Let's run the leader-elector container with three pods and an election called election:
> kubectl run leader-elector --image=gcr.io/google_containers/leader-elector:0.5 --replicas=3 -- --election=election -http=0.0.0.0:4040
After a while, you'll see three new pods in your cluster, named leader-elector-xxx:
> kubectl get pods | grep elect leader-elector-57746fd798-7s886 1/1 Running 0 39s leader-elector-57746fd798-d94zx 1/1 Running 0 39s leader-elector-57746fd798-xcljl 1/1 Running 0 39s
OK. But who is the master? Let's query the election endpoints:
> kubectl get endpoints election -o json { "apiVersion": "v1", "kind": "Endpoints", "metadata": { "annotations": { "control-plane.alpha.kubernetes.io/leader": "{"holderIdentity":"leader-elector-57746fd798-xcljl","leaseDurationSeconds":10,"acquireTime":"2018-01-08T04:16:40Z","renewTime":"2018-01-08T04:18:26Z","leaderTransitions":0}" }, "creationTimestamp": "2018-01-08T04:16:40Z", "name": "election", "namespace": "default", "resourceVersion": "1090942", "selfLink": "/api/v1/namespaces/default/endpoints/election", "uid": "ba42f436-f42a-11e7-abf8-080027c94384" }, "subsets": null }
If you look really hard, you can see it buried in the metadata.annotations. To make it easy to detect, I recommend the fantastic jq program for slicing and dicing JSON (https://stedolan.github.io/jq/). It is very useful to parse the output of the Kubernetes API or kubectl:
> kubectl get endpoints election -o json | jq -r .metadata.annotations[] | jq .holderIdentity "leader-elector-57746fd798-xcljl"

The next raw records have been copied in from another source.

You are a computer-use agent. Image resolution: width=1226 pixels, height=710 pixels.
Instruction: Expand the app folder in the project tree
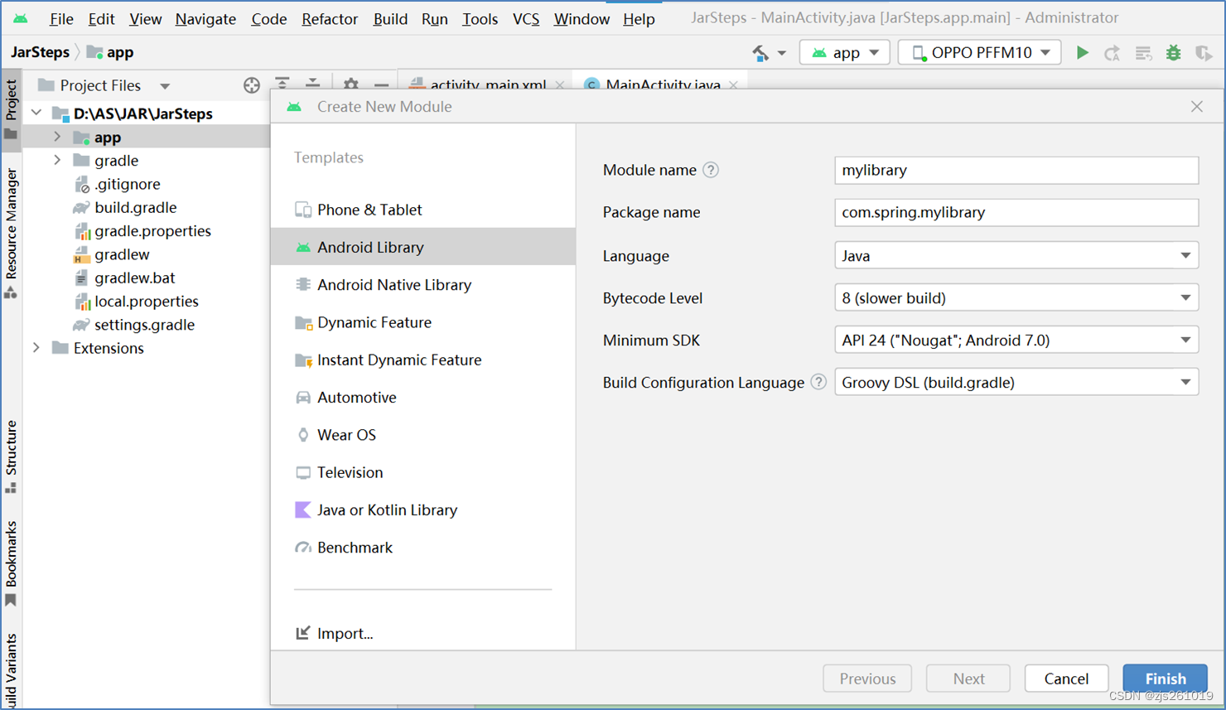pyautogui.click(x=56, y=137)
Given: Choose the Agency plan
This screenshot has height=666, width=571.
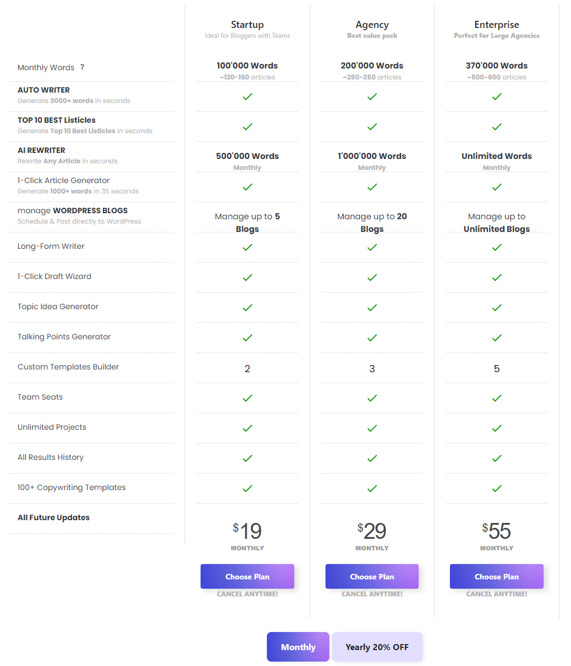Looking at the screenshot, I should [372, 577].
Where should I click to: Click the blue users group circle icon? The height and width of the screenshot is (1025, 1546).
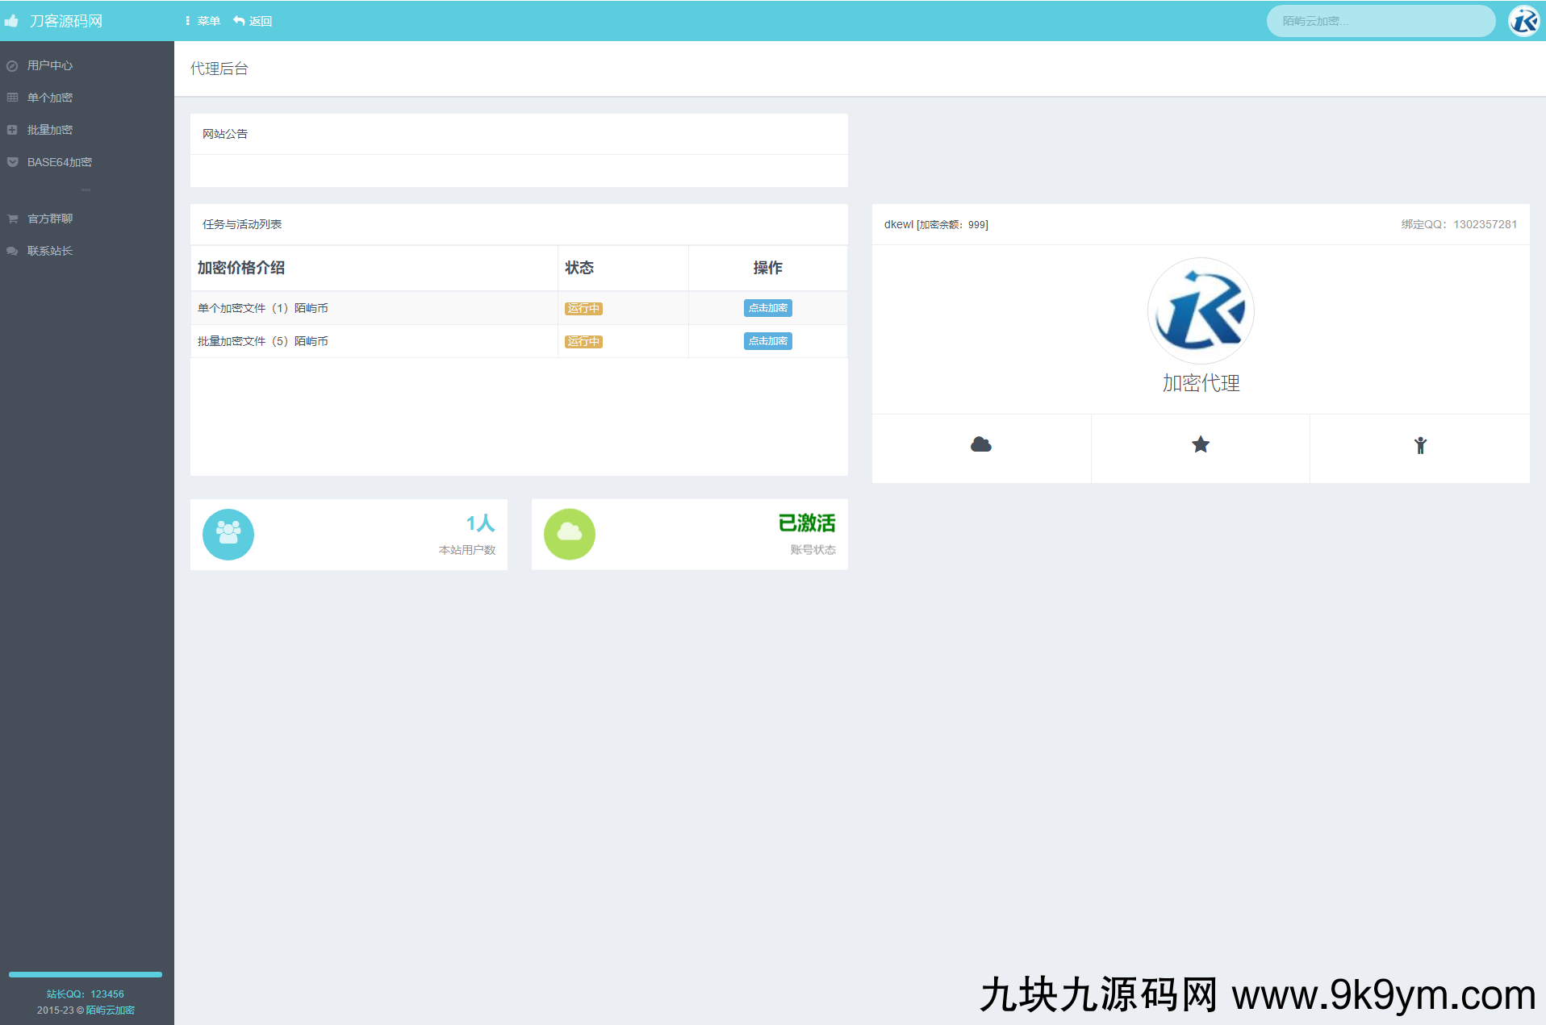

To prove that leader election works, let's kill the leader and see if a new leader is elected:
> kubectl delete pod leader-elector-916043122-10wjj pod "leader-elector-57746fd798-xcljl" deleted
And we have a new leader:
> kubectl get endpoints election -o json | jq -r .metadata.annotations[] | jq .holderIdentity "leader-elector-57746fd798-d94zx"
You can also find the leader through HTTP, because each leader-elector container exposes the leader through a local web server (running on port 4040) though a proxy:
> kubectl proxy In a separate console: > curl http://localhost:8001/api/v1/proxy/namespaces/default/pods/leader-elector-57746fd798-d94zx:4040/ | jq .name "leader-elector-57746fd798-d94zx"
The local web server allows the leader-elector container to function as a sidecar container to your main application container within the same pod. Your application container shares the same local network as the leader-elector container, so it can access http://localhost:4040 and get the name of the current leader. Only the application container that shares the pod with the elected leader will run the application; the other application containers in the other pods will be dormant. If they receive requests, they'll forward them to the leader, or some clever load-balancing tricks can be done to automatically send all requests to the current leader.